▶ Document text
┌──

To migrate this code to use this our Filter class, we'll convert the list of functions to a list of Filters; add descriptions; and have the code pass our input dataset through each filter in turn:

filters = [
    Filter(
        filter_f=low_price_items,
        description="Find all products costing less than $2"
    ),
    Filter(
        filter_f=low_selling_items,
        description="Find all items that have not sold any copies in the last week"
    ),
    # ...etc...
]

input_data = load_data()
for f in filters:
    print(f.description)
    print(f.apply(input_data))

This approach has several advantages. First, it splits up a filter's description and logic so that they are no longer squashed into the same function. filter_f always returns a dataset; description is always a string. Second, it gives us a framework on which we can hang additional properties of filters in the future, such as:

  • The name of the filter

  • The name of the team who owns the filter

  • Who to email if the filter breaks

  • Where the filter should load its input data from

Eventually we may find ourselves with so many extra properties on Filter that we split them off into smaller classes like DataSource and FailureNotifier. But that's a story for another day.

In summary

Don't write functions that return drastically different data types. If you need to tightly couple several concepts or pieces of data together, consider hanging them off of a class instead.

Questions? Suggestions?

I’d love to hear from you - feel free to email me or DM me on Twitter.

PFAB #14: Evil `eval`

Programming Feedback for Advanced Beginners reader Frankie Frankleberry writes:

Here's a program I wrote recently. It works, but I'm really not sure if my code is "proper". I use Python's eval function, which never feels like a good idea. There might be a nicer way to do it...?

└──

▶ Information given
┌──

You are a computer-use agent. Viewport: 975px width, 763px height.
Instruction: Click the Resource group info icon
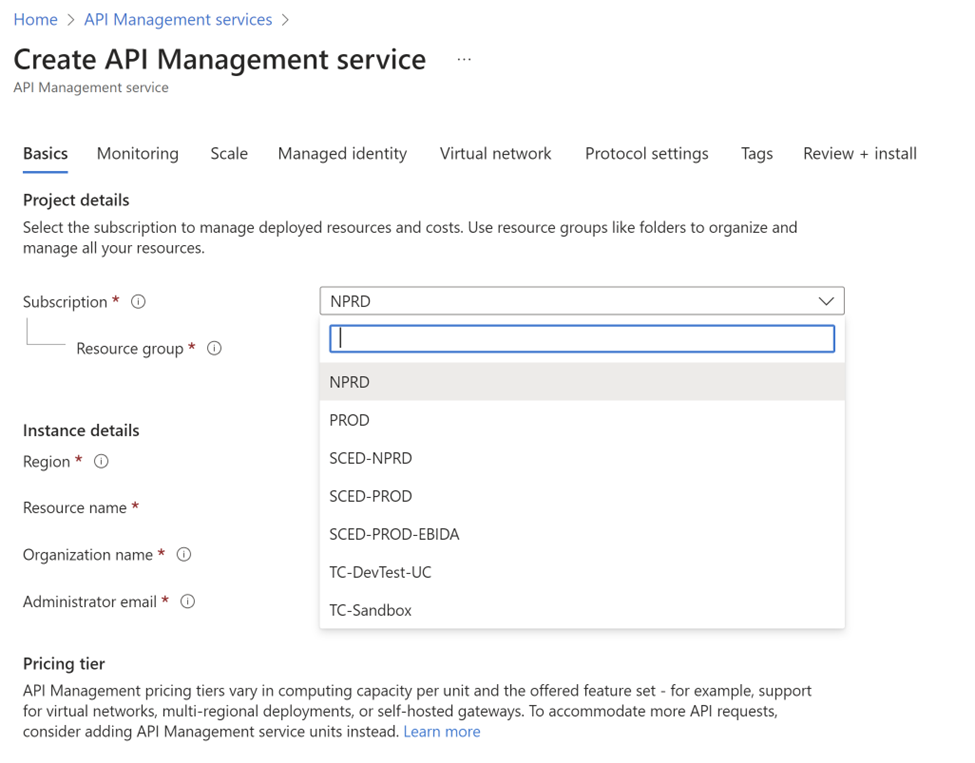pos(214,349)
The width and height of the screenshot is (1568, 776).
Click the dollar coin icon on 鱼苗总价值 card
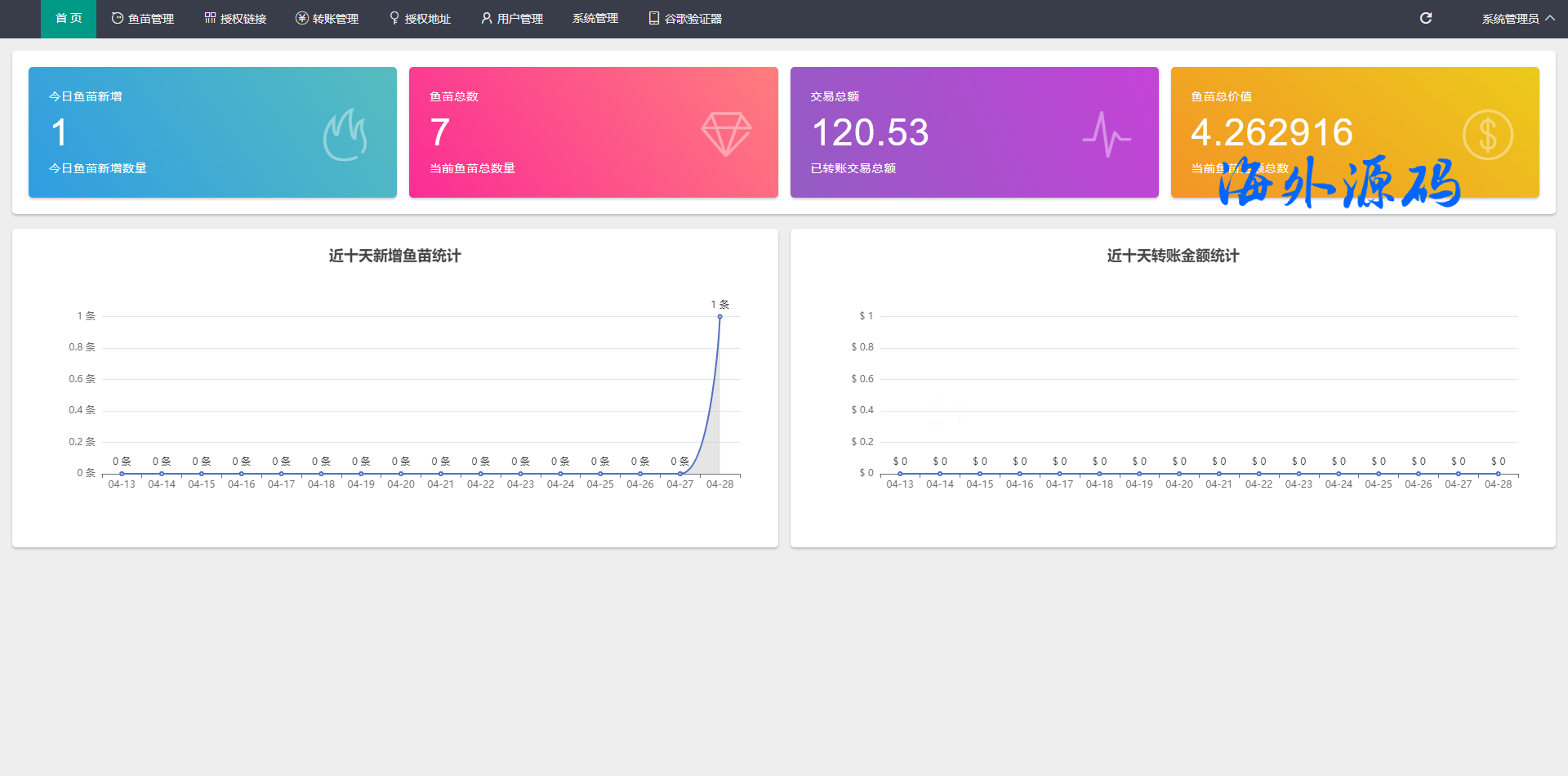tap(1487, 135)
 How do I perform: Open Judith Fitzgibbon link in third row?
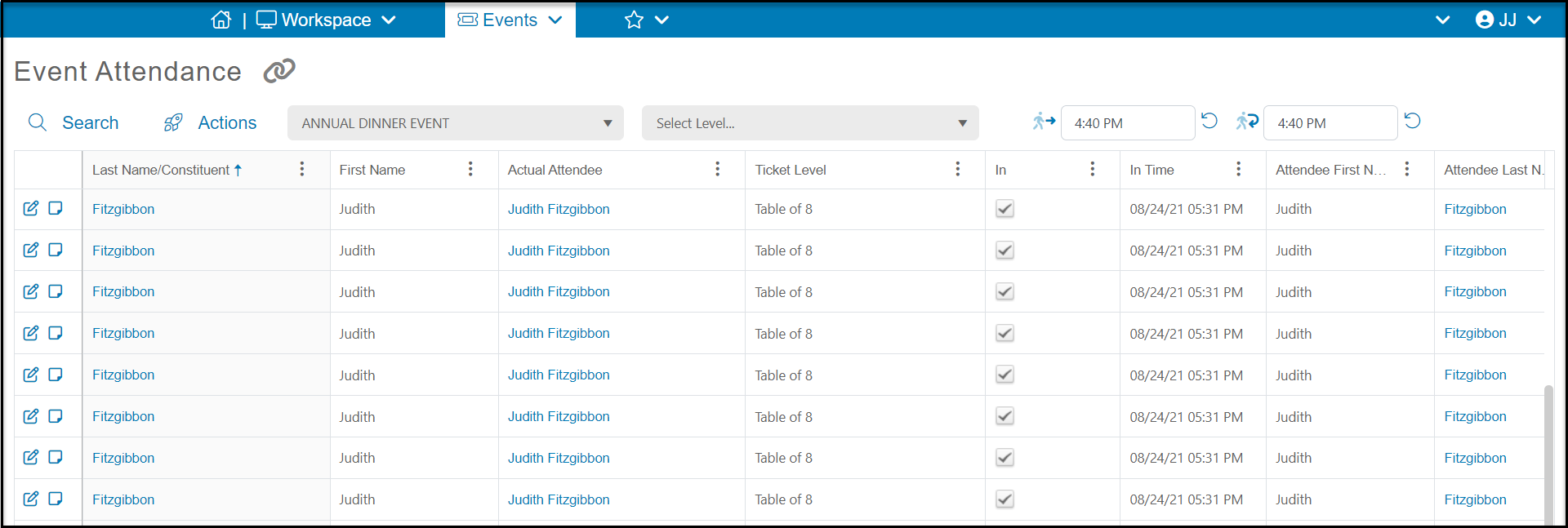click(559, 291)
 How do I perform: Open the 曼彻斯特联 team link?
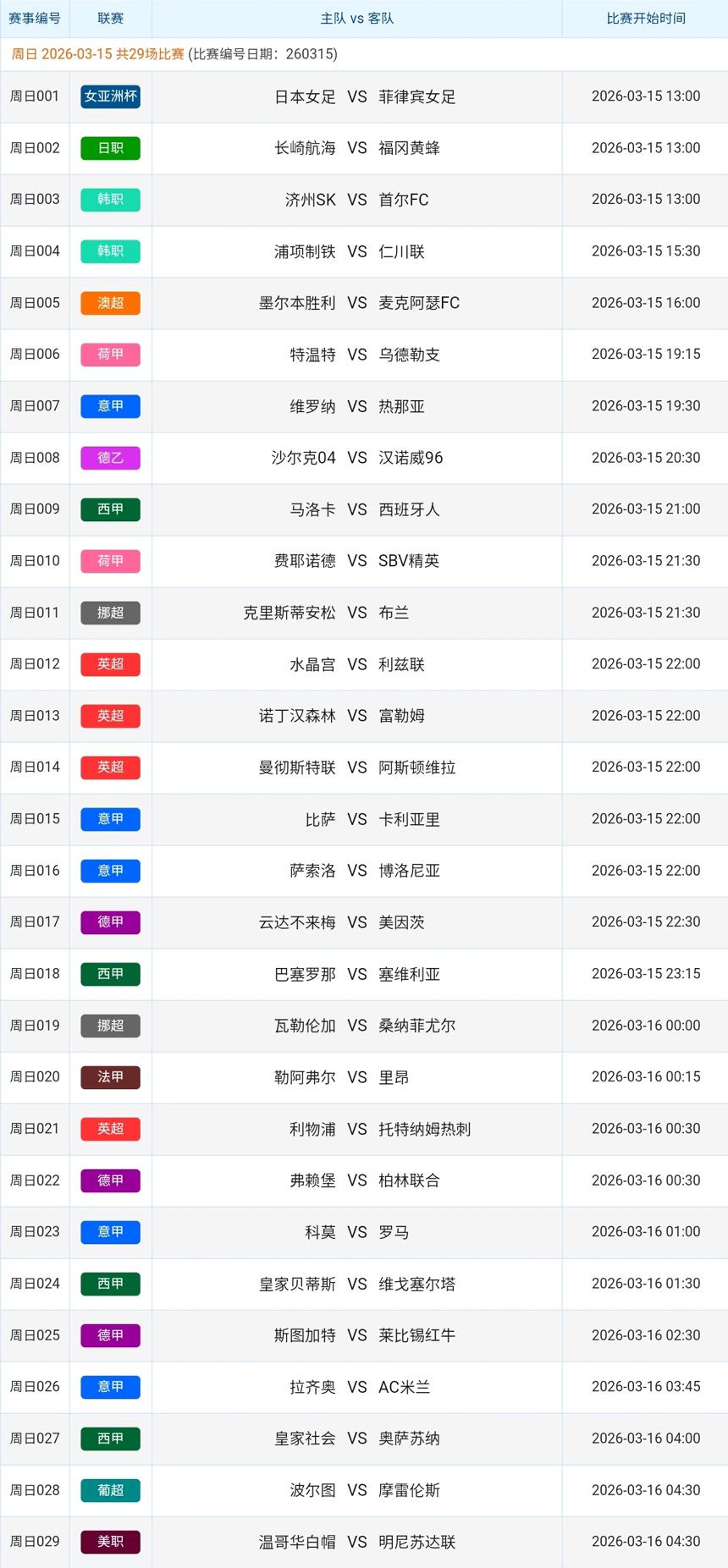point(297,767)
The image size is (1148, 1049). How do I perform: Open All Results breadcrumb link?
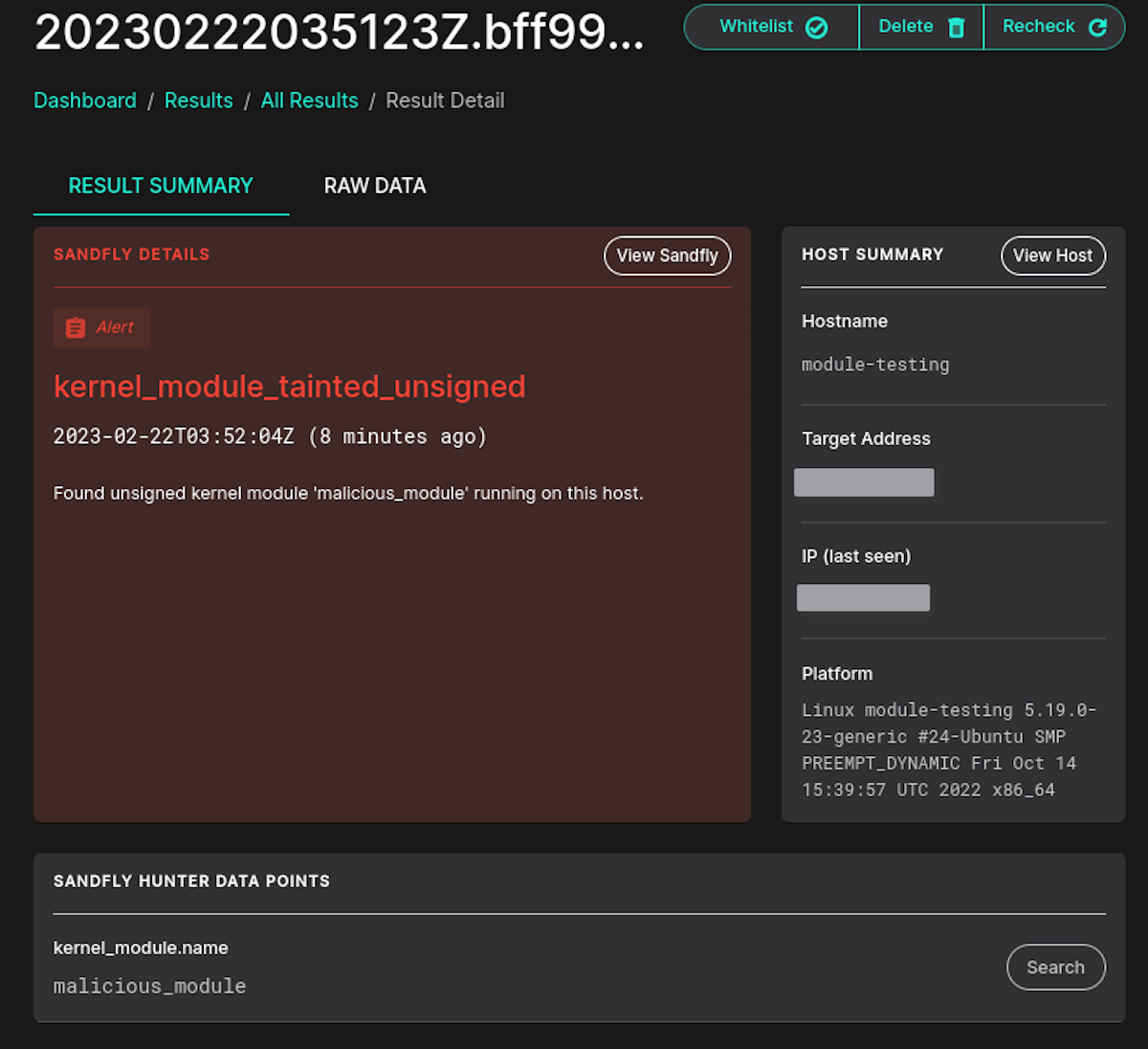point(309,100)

└──

Please answer these from the Filter class text:
1. What description is given to the filter built on low_price_items?
2. What does filter_f always return?
3. Into which smaller classes might extra Filter properties eventually be split?

1. "Find all products costing less than $2"
2. A dataset.
3. DataSource and FailureNotifier.